— Разве Паулина говорила вам что-нибудь?
— А разве ей было что-нибудь вами сказано?
— А разве она согласна отдать руку свою этому жениху?
— А разве вы имеете право спрашивать о том?
— Почему ж нет, Прасковья Ивановна? Я люблю Паулину; мы воспитывались вместе, и почему не могу я также быть ее женихом?
Прасковья Ивановна поглядела на меня с изумленным видом, помолчала, и потом сказала:
— Мы надеемся, что вы скоро оставите Москву?
— Нет! я жду здесь приказаний моего начальства и проживу здесь еще месяц.
— В таком случае мы просим уволить нас от чести вашего посещения.
Я поклонился, не сказал ни слова и ушел.
III
Несчастлив ли я? Не знаю — кажется, несчастлив? Но отчего же горесть не терзает меня и сердце мое не разрывается грустью? Презрение и негодование заменили во мне любовь и печаль.

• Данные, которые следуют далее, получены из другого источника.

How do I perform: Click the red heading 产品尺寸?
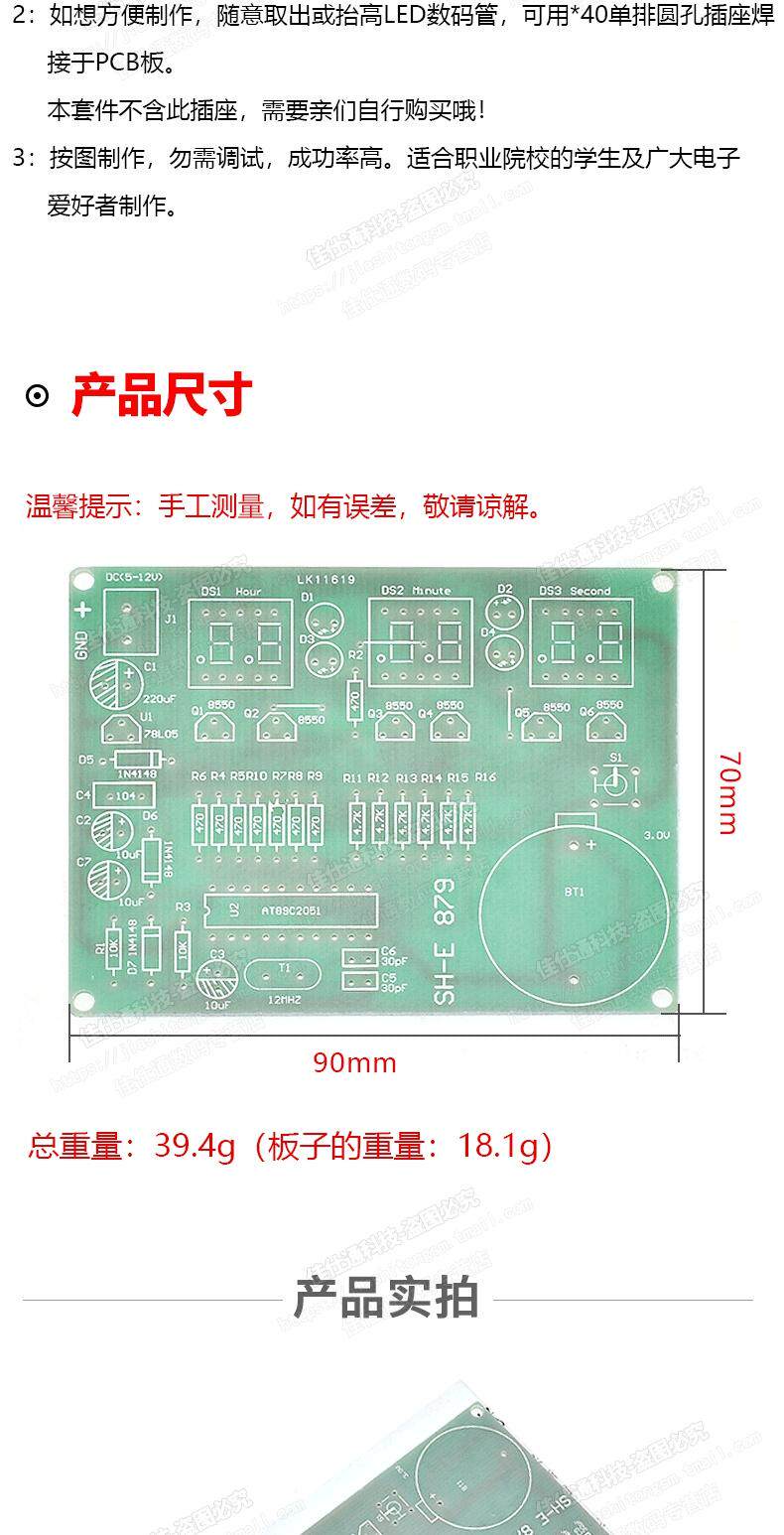click(162, 395)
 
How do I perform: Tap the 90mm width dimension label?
click(354, 1063)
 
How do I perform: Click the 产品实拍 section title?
click(386, 1298)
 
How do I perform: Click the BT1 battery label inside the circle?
click(575, 892)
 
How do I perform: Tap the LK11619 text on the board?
click(325, 579)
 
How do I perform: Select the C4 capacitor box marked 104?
click(125, 795)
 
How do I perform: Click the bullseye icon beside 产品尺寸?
click(37, 396)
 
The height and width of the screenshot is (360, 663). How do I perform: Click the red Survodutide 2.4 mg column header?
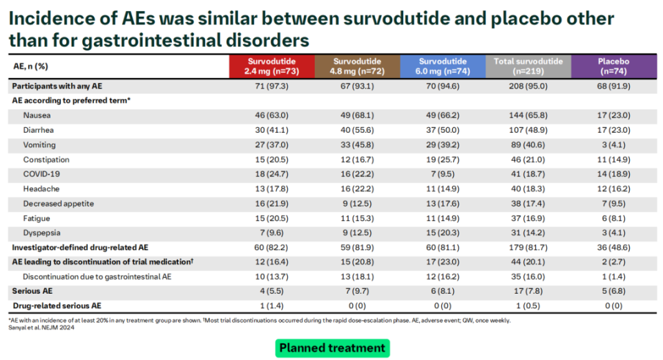click(271, 66)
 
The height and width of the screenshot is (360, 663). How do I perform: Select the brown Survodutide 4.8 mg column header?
click(357, 66)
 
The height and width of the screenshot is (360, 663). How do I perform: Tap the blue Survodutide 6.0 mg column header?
click(443, 66)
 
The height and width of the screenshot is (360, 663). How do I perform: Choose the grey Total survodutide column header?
click(528, 66)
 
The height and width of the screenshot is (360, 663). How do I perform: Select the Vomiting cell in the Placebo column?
click(615, 145)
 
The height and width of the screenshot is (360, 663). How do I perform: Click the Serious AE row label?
click(32, 291)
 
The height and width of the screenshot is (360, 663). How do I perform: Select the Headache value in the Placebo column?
click(615, 189)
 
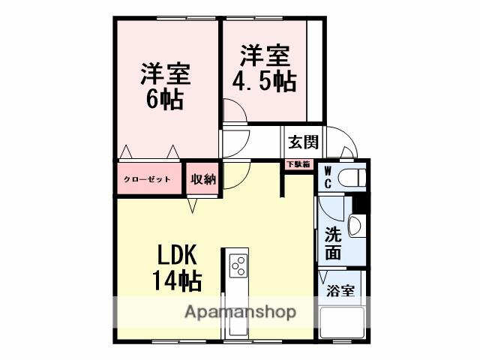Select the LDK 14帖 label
[177, 267]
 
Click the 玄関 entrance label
[304, 141]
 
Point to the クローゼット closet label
[148, 179]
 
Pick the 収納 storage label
[202, 179]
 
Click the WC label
[328, 178]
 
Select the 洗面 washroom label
[332, 243]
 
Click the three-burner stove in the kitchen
[238, 266]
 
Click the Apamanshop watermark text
[240, 312]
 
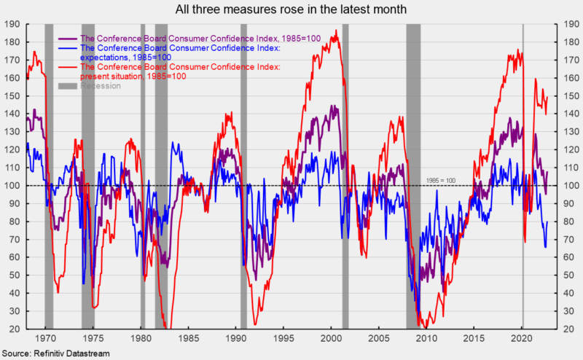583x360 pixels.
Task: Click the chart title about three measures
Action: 291,9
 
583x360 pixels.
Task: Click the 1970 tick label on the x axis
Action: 45,339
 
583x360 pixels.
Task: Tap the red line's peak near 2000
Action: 335,31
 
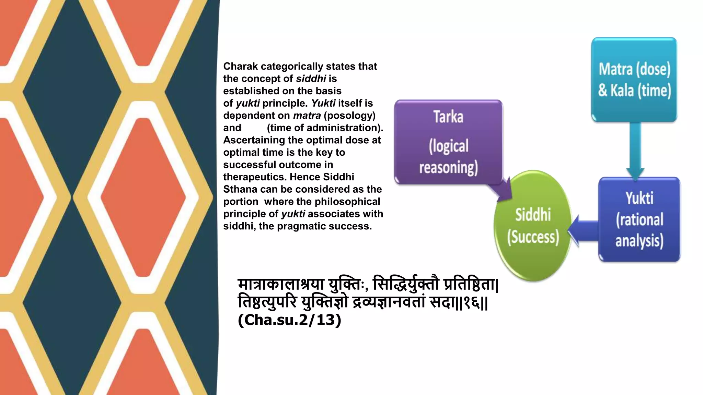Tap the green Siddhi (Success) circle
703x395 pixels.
tap(533, 226)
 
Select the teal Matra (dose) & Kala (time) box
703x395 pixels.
tap(634, 80)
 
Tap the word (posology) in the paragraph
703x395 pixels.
tap(349, 116)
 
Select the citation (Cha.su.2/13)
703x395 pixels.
tap(289, 320)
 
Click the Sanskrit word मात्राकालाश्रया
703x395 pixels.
tap(281, 285)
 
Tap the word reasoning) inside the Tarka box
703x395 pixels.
tap(448, 168)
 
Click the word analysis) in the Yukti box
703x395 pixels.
tap(639, 241)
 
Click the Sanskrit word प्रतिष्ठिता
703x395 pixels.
tap(470, 285)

Они уехали в свою подмосковную деревню. Я не мог видеться с нею. Она не старалась, не хотела, стало быть, видеть меня — она не любила меня, или тут есть какая-нибудь тайна. Боже мой! или я ошибался в ее чувстве? Это было легкое впечатление, привычка детских лет…
Я вовсе не грущу, но, однако ж, боюсь за себя. Такая пустота в душе, такая пустота вокруг меня. Она ужасна! Уеду в деревню свою, не выгляну на людей, не пущу их никого к себе. Я стар уже теперь добиваться почестей и служить. И то семь лет погибли у меня в Петербурге. А в Москве что мне делать?
Странное впечатление!
Мне надобно было повидаться и переговорить с одним из знакомых моего дяди. Я нашел доброго старика, не сказал ему ничего о смерти дяди, назвал себя, и старик припомнил, что он знавал когда-то отца моего и мать. Мы разговорились как старые приятели. Беседу нашу прекратил какой-то незнакомец. Его синий старый сюртук, палка, зеленый картуз, лицо, походка, разговор — все бросилось в глаза мне, отвыкшему от таких оригиналов в Петербурге.

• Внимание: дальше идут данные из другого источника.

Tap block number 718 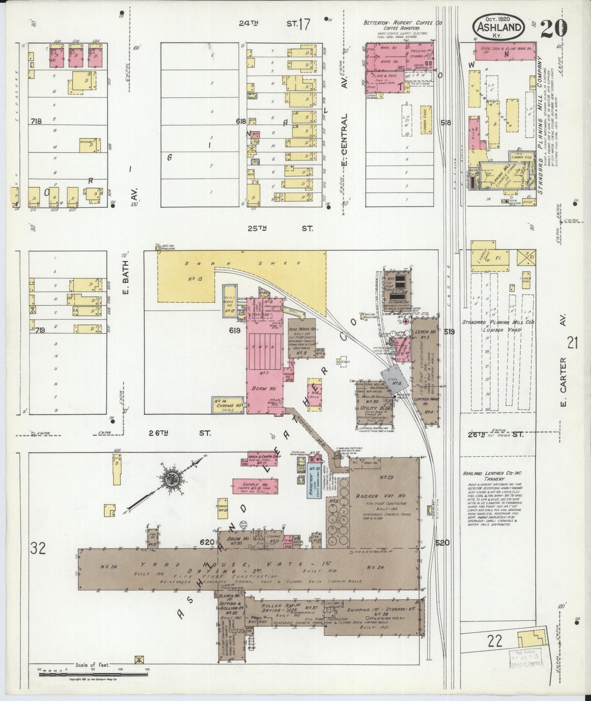[38, 121]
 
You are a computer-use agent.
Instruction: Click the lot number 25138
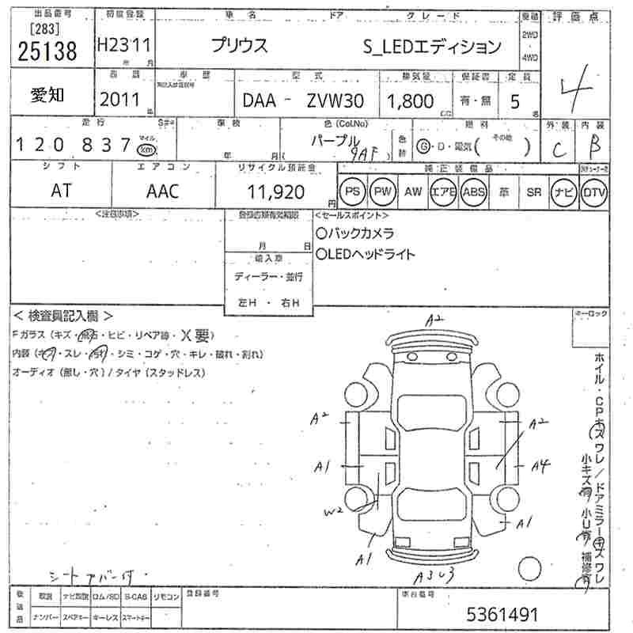47,51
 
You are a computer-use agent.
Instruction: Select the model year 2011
120,99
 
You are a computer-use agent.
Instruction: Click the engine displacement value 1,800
410,100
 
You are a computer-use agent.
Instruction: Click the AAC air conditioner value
163,191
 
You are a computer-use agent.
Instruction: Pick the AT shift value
61,191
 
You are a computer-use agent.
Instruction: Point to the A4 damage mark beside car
540,466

Мой оригинал подошел к хозяину, взял его за руку, посмотрел на него с минуту и сказал:
— В двадцать первый раз поздравляю тебя, поздравлю ли в двадцать второй — бог знает! — Слезы навернулись у него на глазах; он отворотился.
— Экая дрянь! — сказал он, утирая глаза. — Прощай до вечера! Я ведь к тебе со всеми?
— Разумеется; если бы Рудольф не приехал к старику Смыслинскому, у Смыслинского и именины были бы не в именины. Да куда ж ты спешишь? Постой!
— Некогда. До вечера!
И незнакомец ушел поспешно.
— Вы удивляетесь моему знакомому? — сказал мне Смыслинский.
— Совсем нет, но я желал бы знать…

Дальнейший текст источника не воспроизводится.